Rumos e críticas da nova práxis
Um novo debate se incendeia após esta nova maré de marchas e protestos, uma proliferação de causas nas ruas proletárias, e nos concretos cibernéticos. Um novo tempo, onde se transmuta do campo revolucionário árabe ou europeu e passa para a realidade nacional uma explosão de movimentos contestatórios.
As questões pertinentes ao cotidiano burguês entram em pauta nas ruas, e um levante da classe média torna a ter voz nos twitter e facebooks da vida.
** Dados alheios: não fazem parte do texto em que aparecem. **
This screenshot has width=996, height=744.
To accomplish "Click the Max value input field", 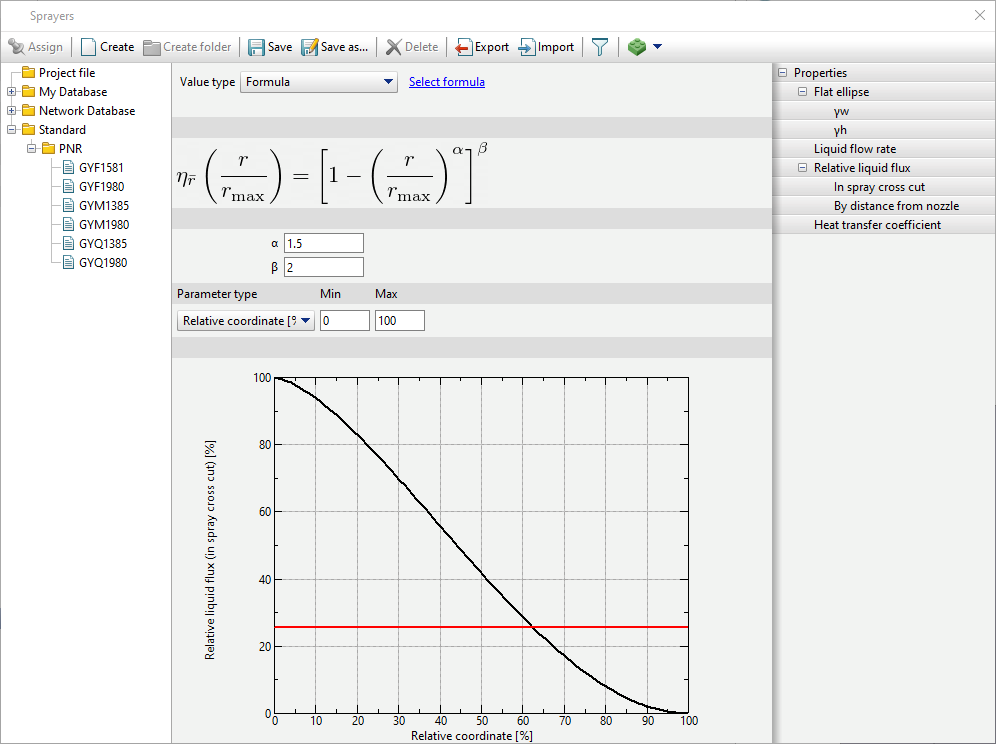I will pos(399,321).
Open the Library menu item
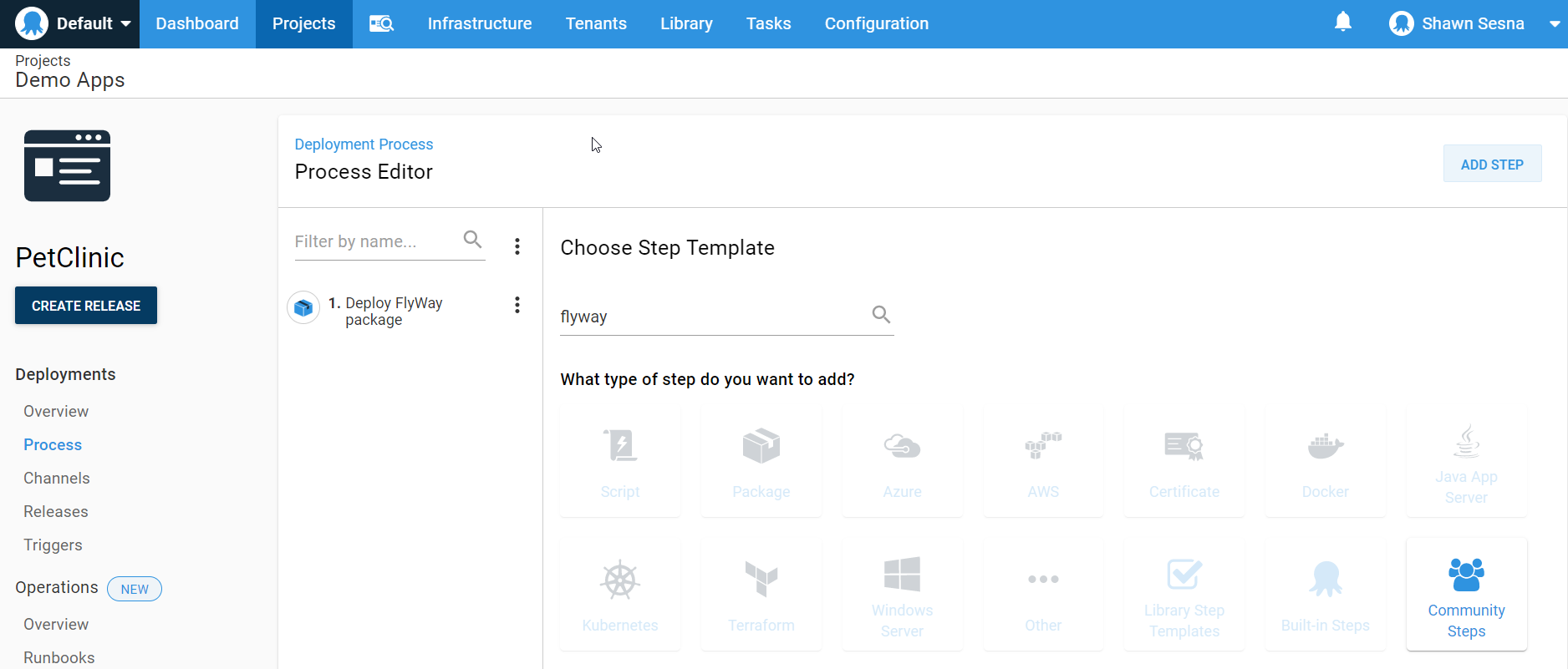Image resolution: width=1568 pixels, height=669 pixels. click(685, 23)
Seja a favor da legalização da maconha ou de questões de gênero, de uma redução da tarifa do ônibus ou contra o aumento da gasolina e pasmem, até mesmo por um preço justo para videogames importados.
Estas manifestações que vimos nas ruas pelo Brasil, foram produzidas por uma histeria coletiva na internet, mais baseadas na imediaticidade de um discurso subjetivista, e de fácil manipulação do open business do que por uma consciência mais crítica do que estava sendo criticado.
Temos uma reprodução virtual do modus operandi que define uma política partidária desgastada, reduzida a estratégias de marketing na medida em que os partidos perderam seu papel original, isto é, o de reunir as partes dissensuais do corpo coletivo em torno de ideias e propostas em franco debate. O que escapa a isso, hoje em dia, é casual, raro em qualquer mídia.
É então, produzida uma crise e desestruturação que tem como horizonte a universalização dos meios de produção e infra- estrutura pública instalada, a constituição de novos circuitos e mercados e a emergência de uma intelectualidade de massa (não mais o “proletariado”, mas o cognitariado) com a possibilidade da apropriação tecnológica por diferentes grupos (software livre, códigos abertos, cultura digital).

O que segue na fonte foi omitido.